I know I have issues with this. I know it isn’t fair on people, but I don’t hurt them, I hurt myself by just withdrawing and isolating and wanting to die. The fear I feel within, is greater than my capacity to trust. I can honesty say I trust no-one. Not my husband, not my counsellor, no-one. And I have tried. Repeatedly.
I know no-one can be exactly what I need, all the time and neither can I. But, I have been abused, lied to, and treated badly by so many people in my life, abused all through my childhood, by many significant people in my life, and others too. Including over the last few years.
So I am now absolutely terrified of being hurt any more.
I know this is one of the reasons my counsellor pointed out this week, that all the abuse, trauma, lies, manipulation, corruption I endured over the last few years from so many religious people, has harmed me to the point that I am worse now, than I was before all that. I know this is why my counsellor no doubt wanted me move on from all that far earlier than I did, because she knew from prior experience, what would likely happen.

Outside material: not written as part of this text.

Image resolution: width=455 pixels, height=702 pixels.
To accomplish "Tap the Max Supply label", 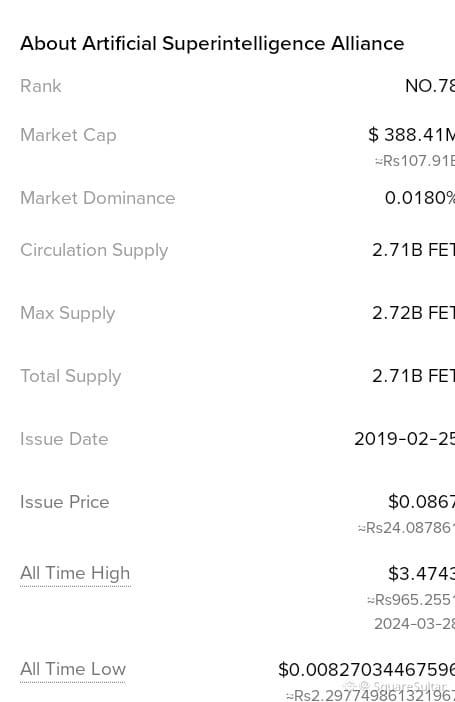I will [x=68, y=313].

I was thankful to hear her say she was also angry at the outcome and that I was treated so badly.
Prior to the abuse becoming evident, I was actually trying to trust people. I was forming relationships with people. I was trying really hard, to overcome my fear of trust. And this was destroyed, completely.
So now I am back to this traumatised state of ‘exacting test of trustworthiness’.
Because it is now a matter of life or death.